> [所给短文]:
++++++
穿过《戒石铭》石碑,踏过潮湿的土地,我们拾级而上,无论是向东还是向北,总能隔着时空同在盱眙践行《戒石铭》的古代先贤对话。第一山的杏林廊、清风廊、思廉墙上分类介绍了28位盱眙籍或在盱眙为官的清廉官吏的事迹,其中康熙三十一年担任盱眙知县的李霖雨的故事发人深思,面对官吏收取赋税时层层加码克扣给农民带来深重痛苦的积弊,他没有同流合污,而是创新推出“直交法”,设置“赋税投纳申禁柜”,让纳税人准备好税金,登记封存后,直接投入“申禁柜”,剔除了官吏层层盘剥的可能,每年减少浮费杂费数千两。

“百姓谁不爱好官?”在时代局限下,站在贪墨官吏的对立面破除强压在农民头上的额外收费,需要巨大的勇气,也需要建设性的方法。李霖雨用“直交法”替代“中间人”,苛捐杂税、雁过拔毛泽的一系列列问题迎刃而解。祛除弊病、教化百姓,兑现了自己圣贤弟子的执念,守正了“出淤泥而不染”的自由。他赢得了盱眙人怀念称赞、感念 ,人们在久负盛名的第一山为他立碑刻传,纪念一位好官带来的盈面清风,教育后来者清心静气、坦荡前行。

喘息未定,一个熟悉的名字撞入眼帘——吴棠。从他一路走来的风尘中,我意识到或许每个人都有自己对于向往自由独特的注解。

时间回溯到道光年间,湖南道员刘某谢世,其子扶棺回籍。丧船抵达清河县(今江苏淮阴)地界时,派人上岸向刘父故交、清河县令吴棠报信。吴棠得信后,立即派人捎带三百两白银,去船上送给刘某的儿子。

仆役来到河边,看见一艘丧船停在那儿,上前一问,果是某道员之灵,便呈上三百两白银作为祭礼。船上的姐妹两人,接过银钱,千恩万谢。但此船的灵主是安徽皖南道惠征。他的两个女儿也是扶柩还乡,船停在清河码头。且川资不够,正处困顿之中。
++++++
> [数据行]:
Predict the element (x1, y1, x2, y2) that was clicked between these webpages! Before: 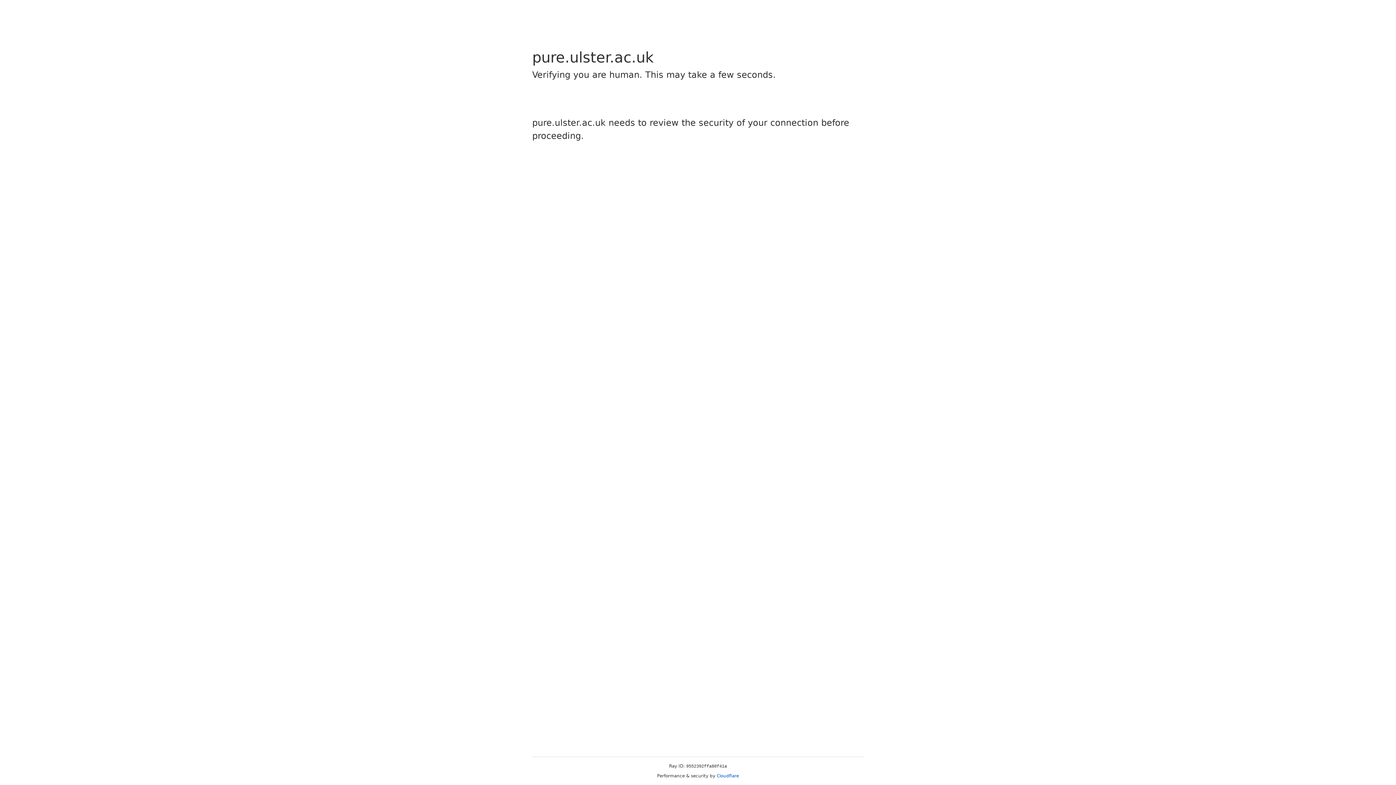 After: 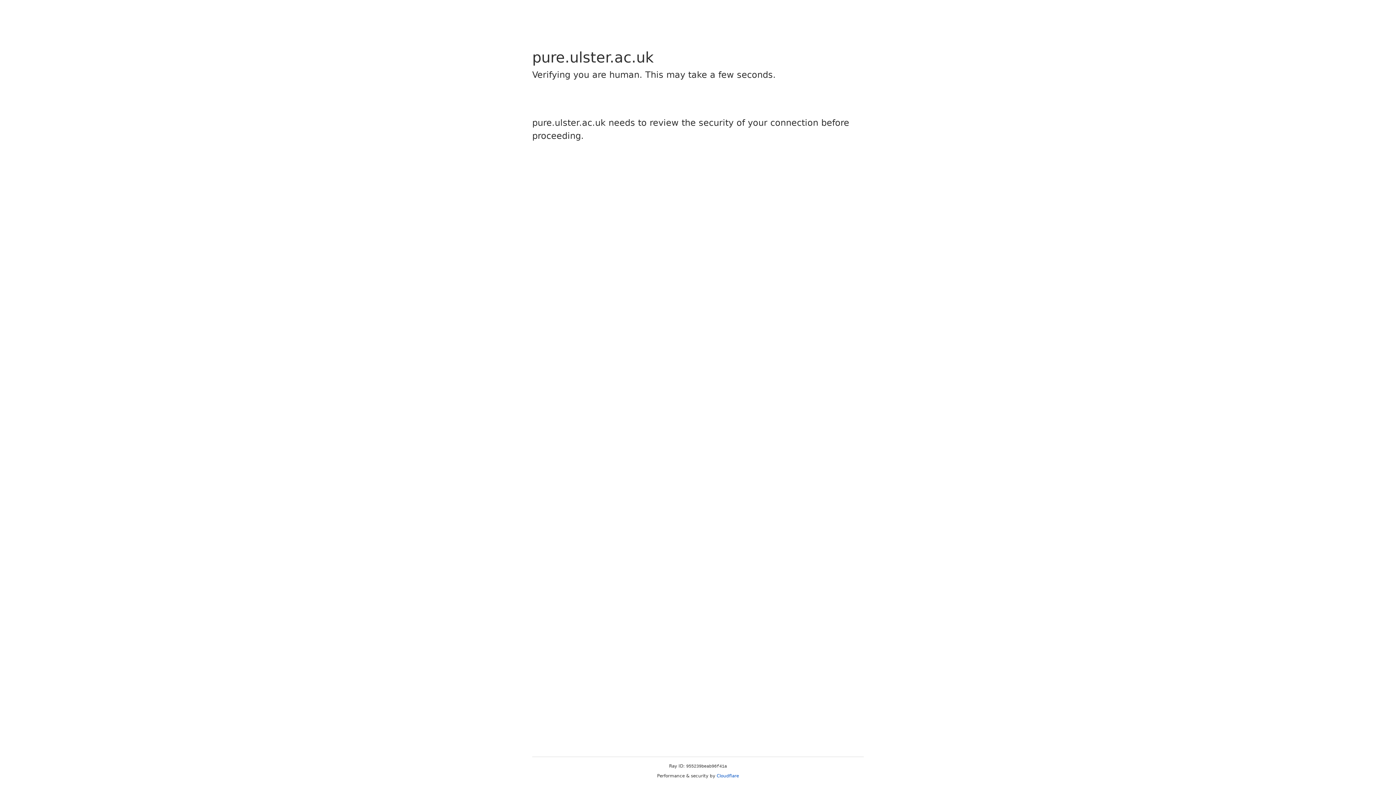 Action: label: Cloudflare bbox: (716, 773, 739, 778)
++++++
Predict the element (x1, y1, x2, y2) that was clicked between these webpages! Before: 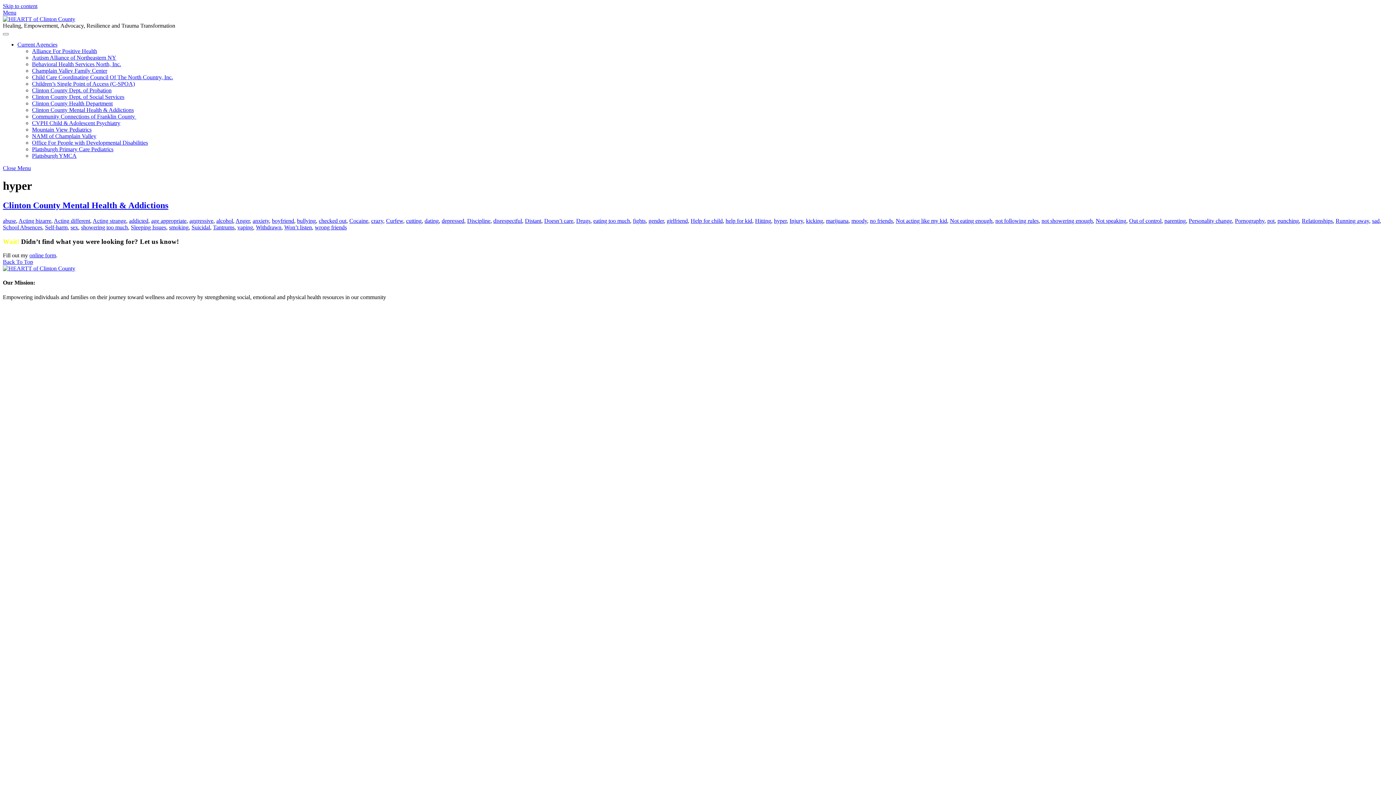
++++++
> [任务]:
根据上面的短文,回答下面三个问题:
1. 第一山的廊和墙上一共介绍了多少位清廉官吏的事迹?
2. 李霖雨是哪一年当上盱眙知县的?
3. 吴棠的仆役把银子送上的那艘丧船,灵主其实是谁?

> [参考答案]:
1. 28位。
2. 康熙三十一年。
3. 安徽皖南道惠征。